Poèmes, Jean-Pierre Faye (par Didier Ayres)
Poèmes, Jean-Pierre Faye (éditions Polyglotte, 2013, 22 €)
Faisant face à une grande quantité de livres en attente dont je veux faire la chronique, cette anthologie de Jean-Pierre Faye et ses quatre cents pages m’ont imposé une lecture véloce. Cela ne m’a pas empêché de découvrir néanmoins le parcours d’une vraie route poétique, originale et intense. Le recueil m’est tout de suite apparu comme tourné vers le corps, les membres du corps ou encore, l’humidité de la chair, la fluidité du sang. Et cela parfois dans une langue hermétique. Donc, ici les éléments physiques fondamentaux, et une langue qui garde son mystère. Il faudrait peut-être relire encore cette anthologie de manière plus appliquée, sachant qu’une première lecture m’a fait aimer cette langue énigmatique. En tous cas, ce livre couvre les poèmes de Jean-Pierre Faye de 1939 à 2013, et s’oriente au fur et à mesure dans la recherche d’une poésie de l’incarnation. Nonobstant, je dirais mieux mon sentiment en rapprochant cette sorte de poésie orphique d’une poésie abstraite, capable de tenir le corps comme une composante géométrique, prosodique.
Mes cœurs de sang éclatés sur le ciel
Demain, là-bas où sanglote ma soif
A des confins de soleil et de vagues
En une ivresse, âcre de pollen
– Ce sang réel à bruire dans le rêve
D’ailleurs, la prosodie des poèmes est pareille à un souffle, brûle avec le brûlant, s’harmonise avec la beauté, devient capiteuse par son étrangeté, charnelle avec toute la possibilité de la quête de l’Éros.

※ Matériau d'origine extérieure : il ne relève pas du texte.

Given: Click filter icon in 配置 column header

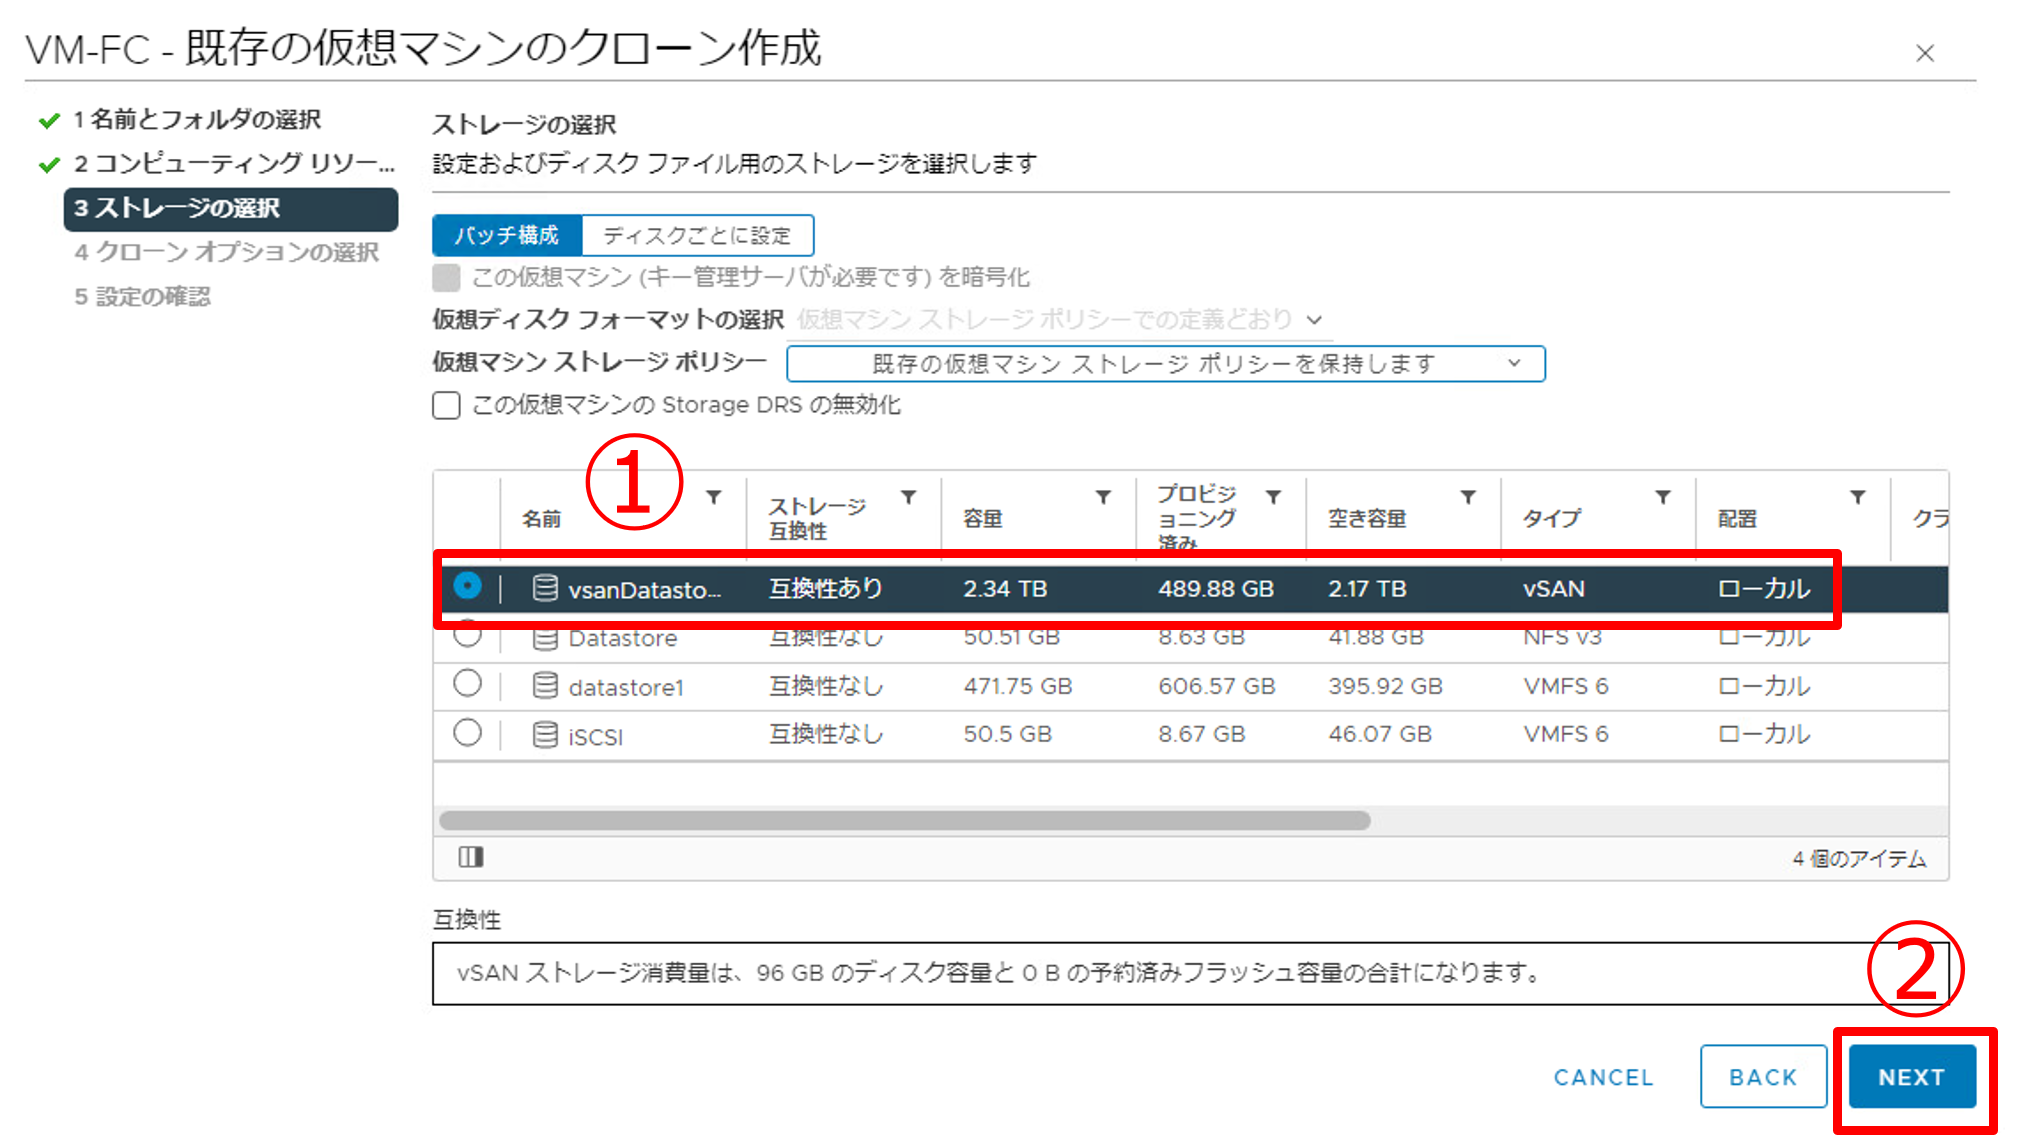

Il y a longtemps, j’ai écrit un texte, qui traitait de la nature féminine de l’écriture (laquelle depuis l’Égypte ancienne est gouvernée par la déesse des archives) en disant qu’écrire c’est « écrire-elle », si mon souvenir est bon. Je crois d’ailleurs que j’ai suivi en cela le philosophe Philippe Tancelin, alors mon directeur de thèse. Au reste, tous ces poèmes qui n’hésitent pas à convier les femmes comme créatures, cherchent le bord, l’apparence des choses, les membres, la surface, le bord de la femme, chair sans jugement de valeur.
j’ai de vous un entendement corporel
de vous j’ai connu figures d’un corps
et saveurs et goût, sucs et multiples
. stratège de vos corps et de son dessin
dessinée de soi-même et par tes lignes
chair de tes lignes et de pulpe et grappe
. mais arrachée à ton corps dessiné
esquisse de toi et rire, affamée de noir
et blanc, envahie de couleur
. surface toute profonde et tracée en corps
car c’est toi chair transformée riante
puisque chacun se prend l’autre
. quand je te ligne
le trait dessine leur corps deux à deux
immergés l’un dans l’autre par la limite
mais distincts par désir de l’un vers l’autre
[…]
On pourrait peut-être ici expliquer comment se définit cette poésie, qui poursuit une abstraction, abstraction au sens pur, où même le désir pourrait se calculer, se déduire d’un rapport du point au plan, puis du plan à la ligne. Donc, chercher le secret de la poésie de Jean-Pierre Faye dans le Point et ligne sur plan de Kandinsky. Je dis cela avec en moi comme dernière impression de la globalité du livre, ce mot augural de ligne qui parcourt les soixante-dix ans de la création littéraire de l’auteur, le mot ligne dont je n’ai pas percé l’énigme – à moins de la comprendre à l’intérieur de la conception d’un peintre non figuratif. Figure cabalistique ? ou simplement une ligne de démarcation entre le poème et la réalité ? Chacun verra sans doute en quoi cette approche à la fois hermétique et lumineuse porte soin au lecteur et à ses propres blessures.